[Editorial] Low-strength provocation
Government must not dismiss threat of short-range N. Korea projectiles
Published : Aug 28, 2017 - 18:00
Updated : Aug 28, 2017 - 18:00
North Korea launched projectiles Saturday, but South Korea and the US initially saw them differently, though Seoul later agreed with Washington’s assessment.
The projectiles are presumed to have reached an altitude of 50 kilometers and have flown 250 kilometers.
Cheong Wa Dae said Sunday they were a new type of rocket or unknown projectile, while the US Pacific Command has defined them as short-range ballistic missiles.

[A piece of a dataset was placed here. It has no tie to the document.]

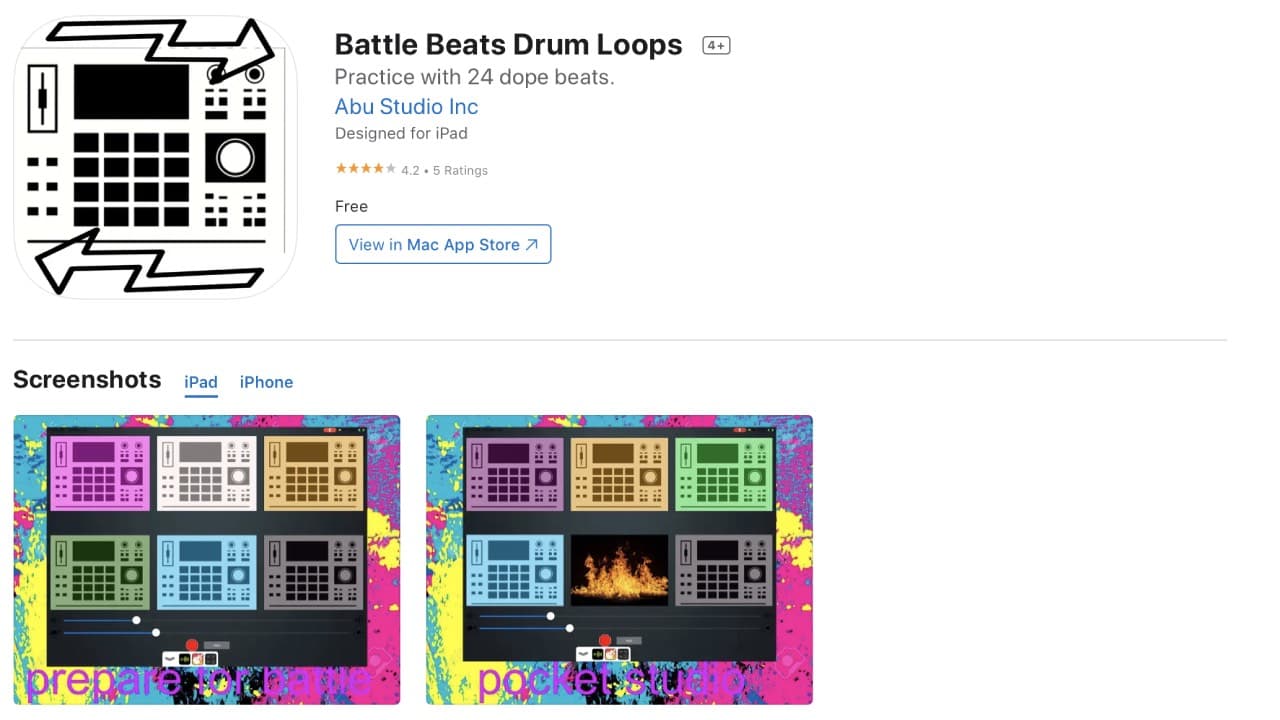Collapse the floating toolbar with the chevron

pyautogui.click(x=170, y=658)
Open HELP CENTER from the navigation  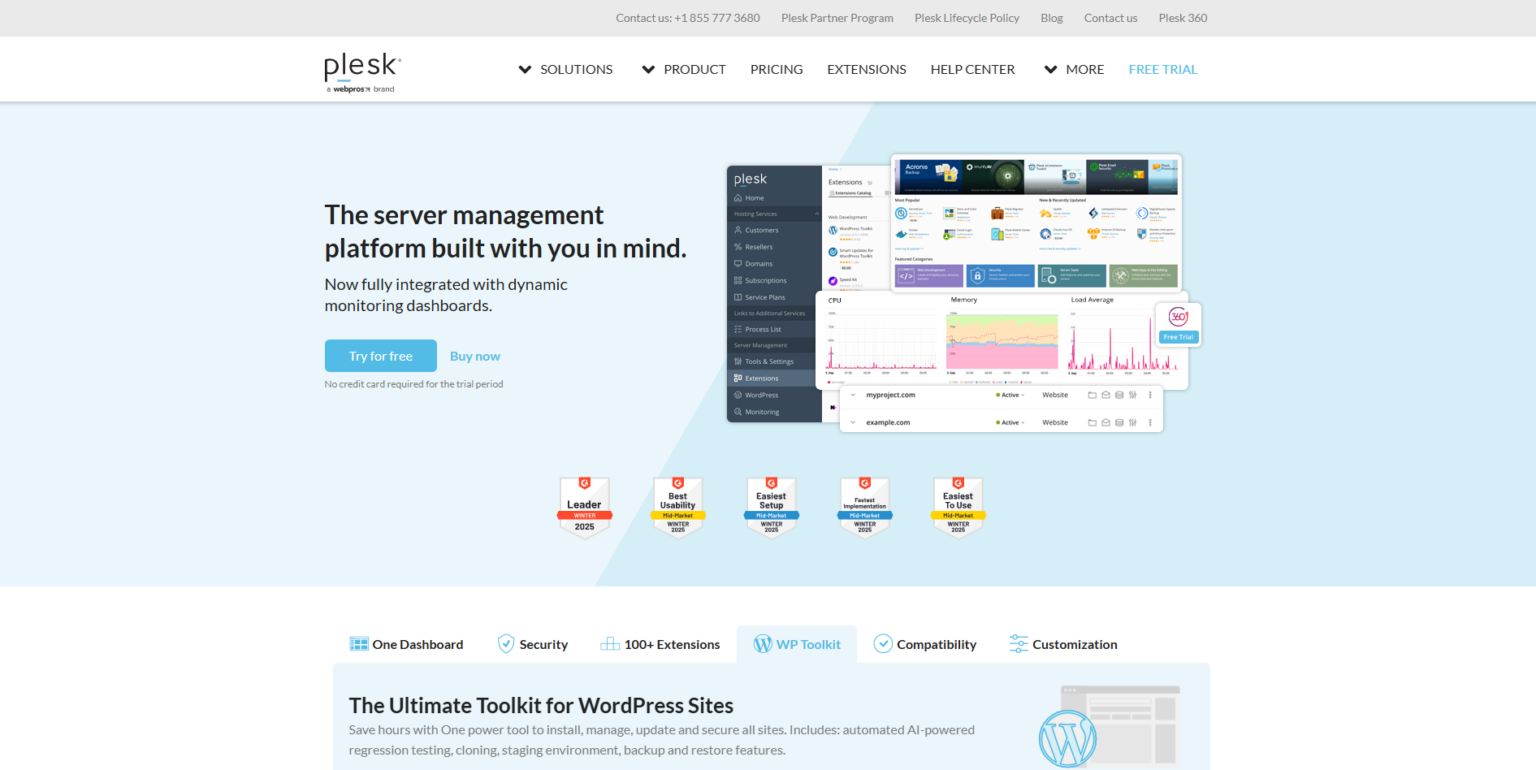972,69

The South Korean Ministry of National Defense revised its position Monday that they were likely to be short-range ballistic missiles.
It would have been better if the South and US had announced the same analysis results from the start. A united judgment could prevent confusion from delaying a concerted response to threats from the communist state.
The presidential office evaluated the level of provocation as “expected,” meaning it was a “usual response” to the ongoing annual Korea-US joint military drill rather than a strategic move to escalate tension.
It interpreted the low-intensity provocation as a signal of the possibility of dialogue.
“This level of provocation shows that dialogue is likely to take place after the exercise,” a Cheong Wa Dae official said. “President Moon Jae-in thinks we should watch for the possibility of dialogue, which may come if the North refrains from provocations during or after the drill.”
Estimating the latest provocation as low-strength and looking at it as a signal of dialogue possibility rather than a threat to the South is a naive and wishful assessment of the situation
Though the Defense Ministry now views projectiles as short-range missiles, the threat of rockets should not be dismissed.
Some experts have said the task of building up the ability to counter the North’s long-range artillery and multiple rocket launchers is more urgent than deploying the US’ Terminal High Altitude Area Defense anti-missile system.
The North regards rockets as one of its three strategic weapons, alongside nuclear arms and missiles.
Rockets differ from ballistic missiles in that a large number of them can be launched simultaneously and rather easily. They fly at low altitude, so it is nearly impossible to intercept them. Their range is threatening, and if equipped with satellite navigation technology, their strike precision will increase considerably.
If it is true by any chance that the North fired new rockets with the maximum range of 250 kilometers, it would pose a big problem.
The distance from the Military Demarcation Line to Seongju, North Gyeongsang Province, where THAAD is installed, is 240 km.
If the North fields improved rockets near the line, it will be able to strike the anti-missile system. And the recent provocation could be seen as a warning against the deployment of the missile shield. If it had tested such rockets on Saturday, the North will likely fire them below the altitude where Patriot or THAAD missile defense systems could intercept them.
The latest provocation awakens the allies to the perils of short-range projectiles, rockets or missiles, which could make the antimissile shield useless.
“If the UFG (Ulchi Freedom Guardian) joint military drill was not going on, we wouldn’t have called a standing committee of the National Security Council,” a senior Cheong Wa Dae official said Saturday. “What we mind is a long-range missile. As long as the projectiles were short-range, whether the North fired rockets or ballistic missiles is not so important.”
Cheong Wa Dae did not take the latest North’s provocation seriously.
It is questionable if Cheong Wa Dae had certain reasons to interpret the provocation restrictively and dismiss the projectiles as the “usual response” to a Korea-US military exercise. The Moon administration did not issue even a warning over the latest rocket launch.
When it comes to the North’s provocations, Cheong Wa Dae should not discern high-strength from low-strength ones, but present substantial measures to counter military threats.
It must not underestimate any North Korean provocation. Expectations that dialogue can push back its weapons in the current situation is wishful thinking.